Ciudad de México, 4 de agosto de 2026.- La presidenta Claudia Sheinbaum Pardo rechazó que los nuevos Lineamientos Generales para la Protección de los Derechos de las Audiencias representen un mecanismo de censura para las empresas de radio y televisión, y sostuvo que su objetivo es garantizar el derecho constitucional a recibir información diferenciada de la opinión y de la publicidad.
Durante su conferencia, la mandataria afirmó que las nuevas disposiciones no facultan a las autoridades para sancionar contenidos editoriales ni para intervenir en la línea informativa de los medios de comunicación.
Según explicó, las obligaciones previstas se centran en que cada concesionario cuente con un código de ética, designe una persona defensora de las audiencias y establezca un mecanismo para atender quejas del público.

Sheinbaum aseguró que estas medidas buscan hacer efectivo el derecho a la información previsto en el artículo 6° de la Constitución, el cual establece que toda persona tiene derecho a acceder a información plural y oportuna.
Uno de los aspectos que destacó es que los medios deberán identificar con claridad cuándo un contenido corresponde a una noticia, cuándo se trata de una opinión y cuándo existe un espacio publicitario o patrocinado, con el fin de ofrecer mayor transparencia a las audiencias.
La presidenta también recordó que la Ley en Materia de Telecomunicaciones y Radiodifusión, aprobada en 2025, fue discutida con representantes de la industria de la radio y la televisión antes de su aprobación.
Por su parte, la consejera jurídica del Ejecutivo Federal, Luisa María Alcalde Luján, sostuvo que los lineamientos no contemplan sanciones relacionadas con el contenido de los programas ni buscan limitar la libertad de expresión.
Explicó que cada empresa deberá definir en su propio código de ética los mecanismos mediante los cuales garantizará la veracidad de la información y el respeto a los derechos de las audiencias.

¿Por qué este tema ha generado debate?
La consulta pública sobre estos lineamientos ha provocado reacciones entre organizaciones de periodistas, concesionarios y especialistas en libertad de expresión.

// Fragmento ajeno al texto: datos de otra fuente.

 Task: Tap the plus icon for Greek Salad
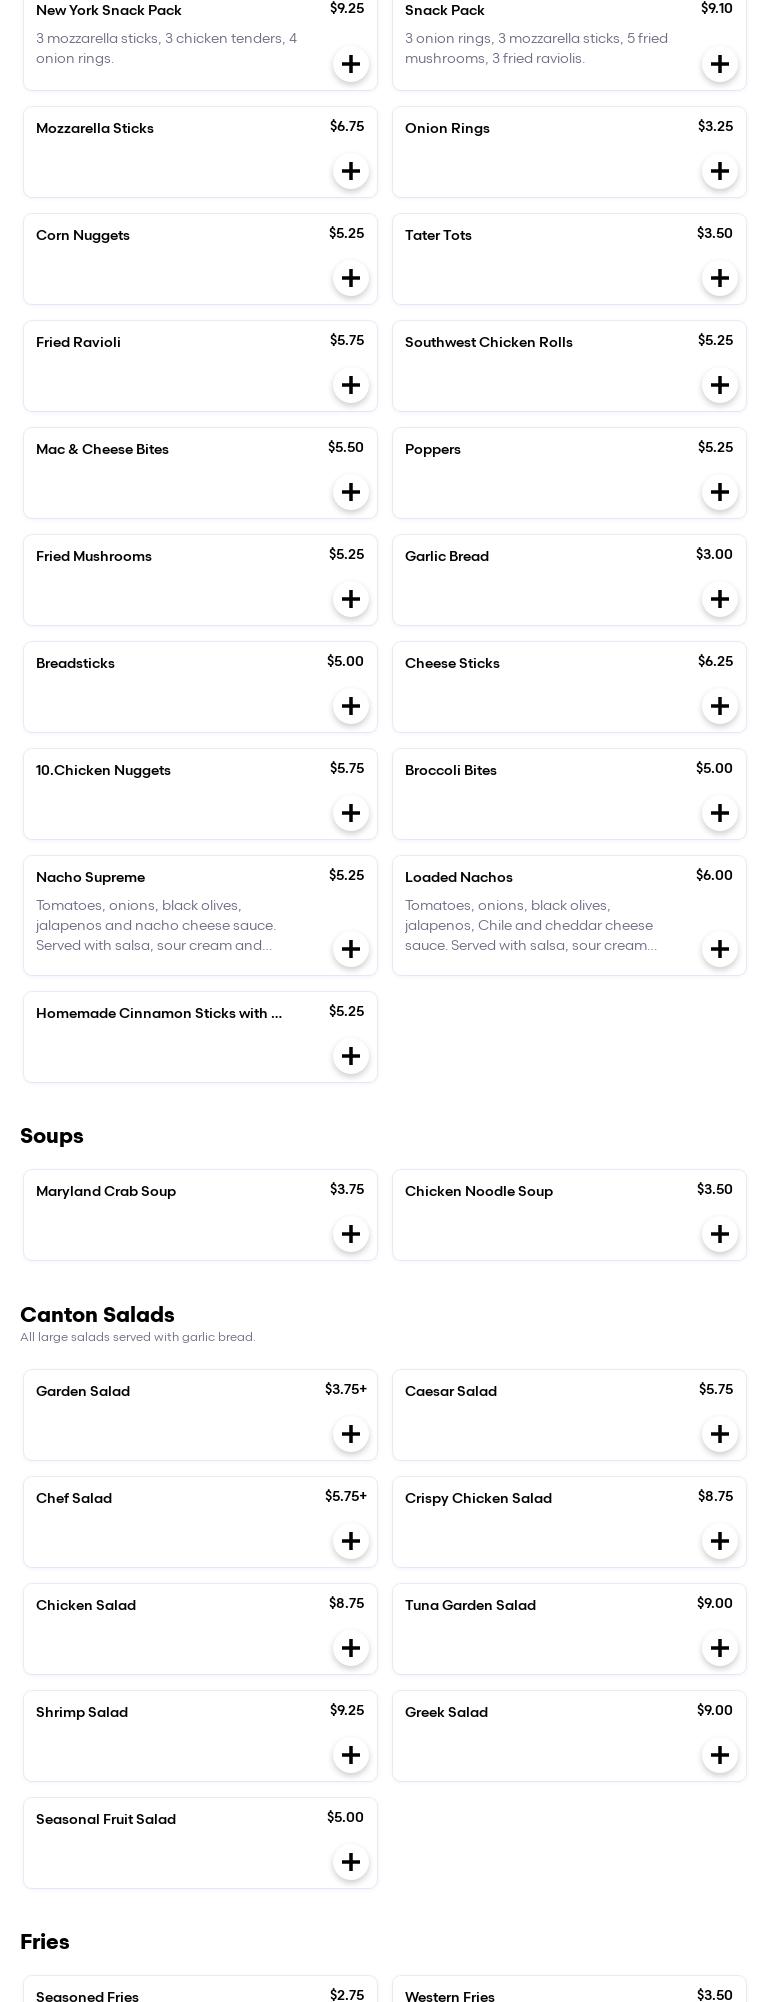click(x=719, y=1755)
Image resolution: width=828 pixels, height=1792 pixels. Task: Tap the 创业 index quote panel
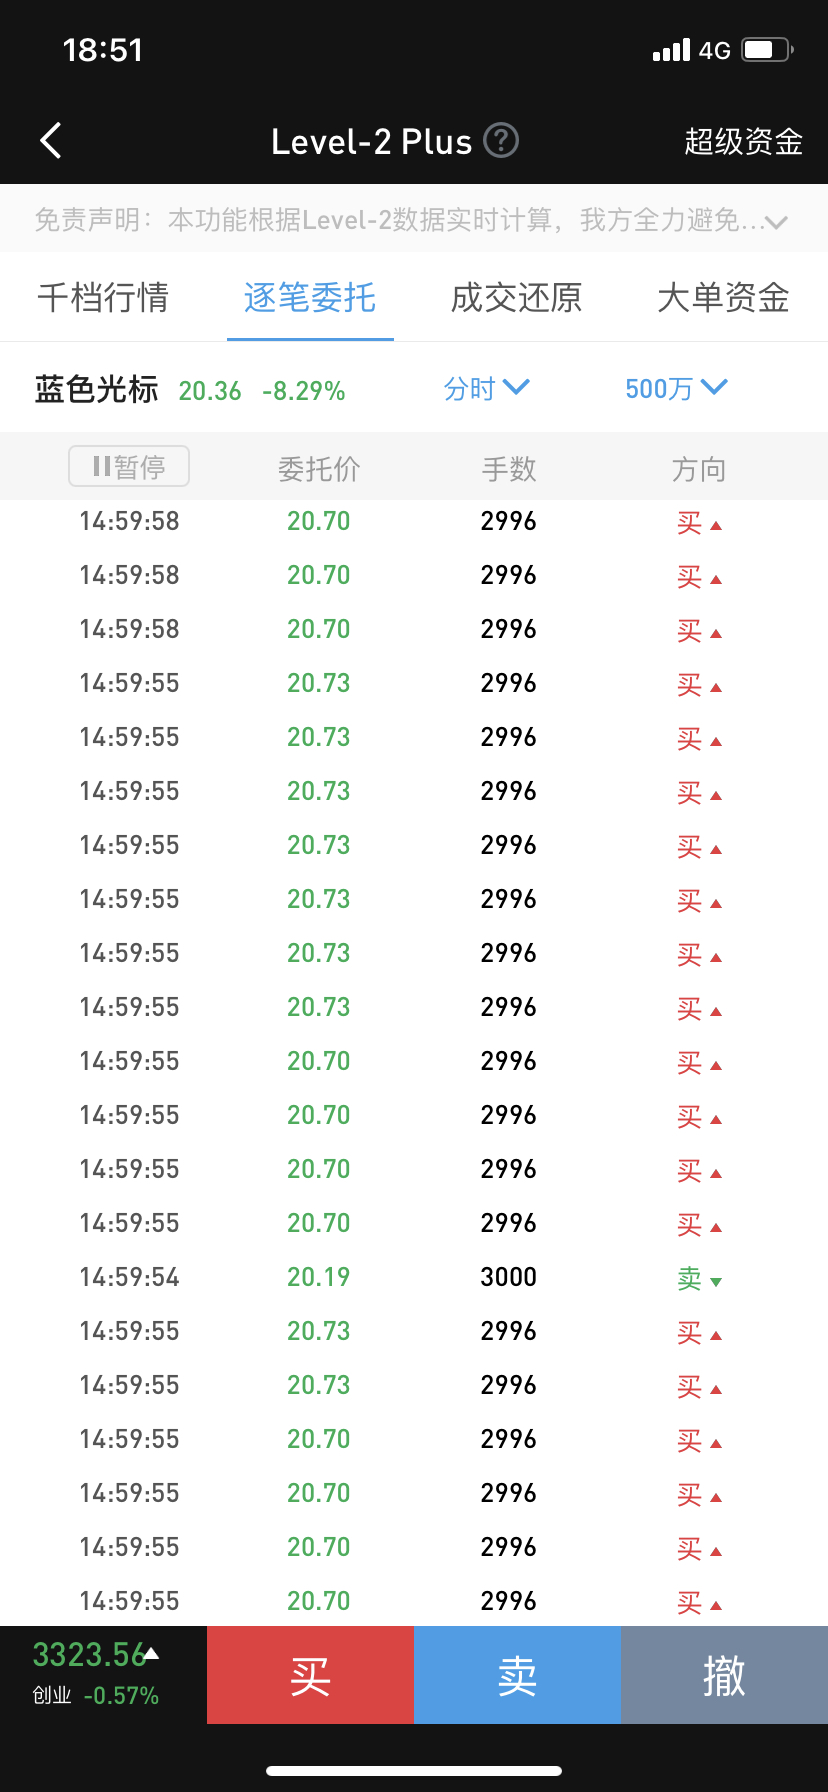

Mientras el Gobierno federal sostiene que las reglas fortalecen el derecho ciudadano a recibir información clara y diferenciada, algunos sectores de la industria han expresado preocupación por la posibilidad de que su aplicación pueda derivar en presiones regulatorias o interpretaciones que afecten la autonomía editorial.
Hasta ahora, las autoridades federales insisten en que las disposiciones no contemplan censura previa ni multas por opiniones o contenidos periodísticos, sino obligaciones administrativas relacionadas con la protección de las audiencias.